§ **Source extract**
# E I Dosing with Seachem Products



## scorpianking1 (12 Mar 2013)

Hi all,
Can anyone advise me on E I dosing with Seachem flourish and Seachem NPK in a 120 litre aquarium ? My tap water has nitrate level of 52ppm and a phosphate level of 2ppm. I'm unsure of what my levels of dosing should be. Any help would be appreciated.


----------



## zanguli-ya-zamba (13 Mar 2013)

Hi
have a look to this calculator there is all the dosing for each fertilization method with most of the commercial product.
Yet Another Nutrient Calculator

I am not an expert at all but with that level of NO3 you don't have to add more because your water is loaded in nitrate !
for the phosphate also I think it's ok also ! you are in the good range.

I think if you want to use flourish just add some flourish potassium.

as i told you I am not an expert and maybe more technical person will correct me if I am wrong !!!
can we have more details of your set up please ? light CO2 dimension of the tank, filtration ETC ...

cheers man
Zanguli


----------



## zanguli-ya-zamba (13 Mar 2013)

we need you light set up to be sure if what is your tap water is sufficient


----------



## scorpianking1 (13 Mar 2013)

Hi,
Firstly thanks very much for your input. My tank is a juwel lido with internal filter. My lighting is 2 x 24w arcadia plant pro lamps with reflectors. I will be using pressurised co2. My water parameters are a ph 8, nitrate 52ppm, phosphate 2ppm. I have tested the potassium levels which give me a reading of 170ppm which must be wrong!!! Having read many threads on this forum I think most test kits are not very accurate. My lighting works out at about 2 wpg. Cheers.

§ **Information shown**
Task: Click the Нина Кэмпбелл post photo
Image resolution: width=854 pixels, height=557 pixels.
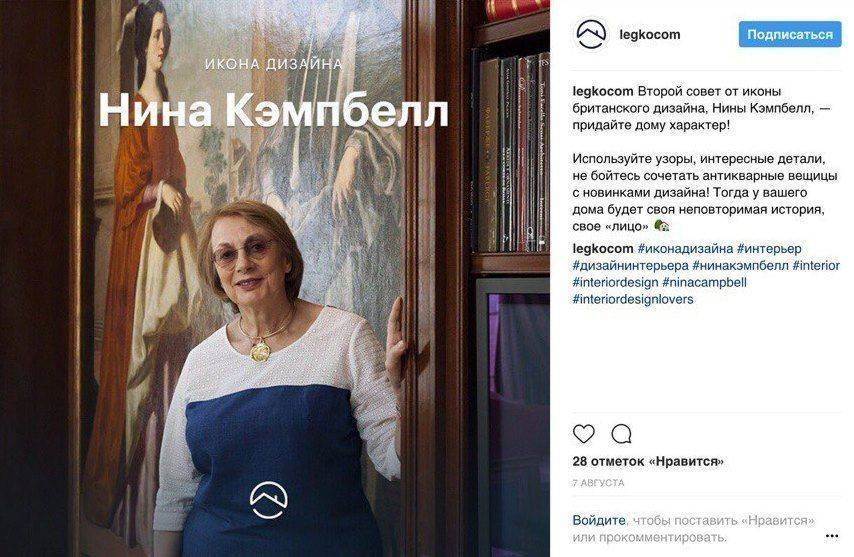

§ **Exercise set**
1. Can you sum up the forum thread on EI dosing with Seachem products in two sentences?
2. Could you carry the forum thread on EI dosing with Seachem products forward, writing what comes after its final post?
The material is separate from the forum thread on EI dosing.

§ **Outputs in order**
1. In a forum thread, scorpianking1 asks how to set up EI dosing with Seachem Flourish and Seachem NPK in a 120 liter aquarium whose tap water already has 52ppm nitrate and 2ppm phosphate. Replying as a non-expert, zanguli-ya-zamba points to a nutrient calculator and says those levels mean no more nitrate is needed, phosphate is in a good range, and perhaps only Flourish potassium should be added; zanguli-ya-zamba also asks for setup details, which scorpianking1 gives as a Juwel Lido with an internal filter, 2 x 24w Arcadia Plant Pro lamps, pressurized CO2, pH 8, and a potassium reading of 170ppm that scorpianking1 believes must be wrong.

2.
----------



## zanguli-ya-zamba (13 Mar 2013)

Hi 
can't you get a water report of your place ? ask the national water company for it !
it will be more accurate and we will be sure of what you have in your water !
cheers


----------



## scorpianking1 (13 Mar 2013)

Ok. I'll do that. Thanks for your advice.


----------



## zanguli-ya-zamba (13 Mar 2013)

you are welcome mate !! 
i hope that some one will come and confirm all what i said ! 
don't you have any problem with hair algae ?? because i think your light is a bit strong !!?

regards


----------



## scorpianking1 (13 Mar 2013)

I don't have any problems with hair algae. I use liquid carbon. I am breaking down by current tank to set up a Iwagumi tank hence all the questions. My current tank has plants which now look quite yellow and some have black spots on them. I think this is down to poor CO2 with strong lighting. I also green brush algae or cladophora. I've calculated my CO2 level at 2.662ppm which Is extremely low hence why I think I have plant and algae problems.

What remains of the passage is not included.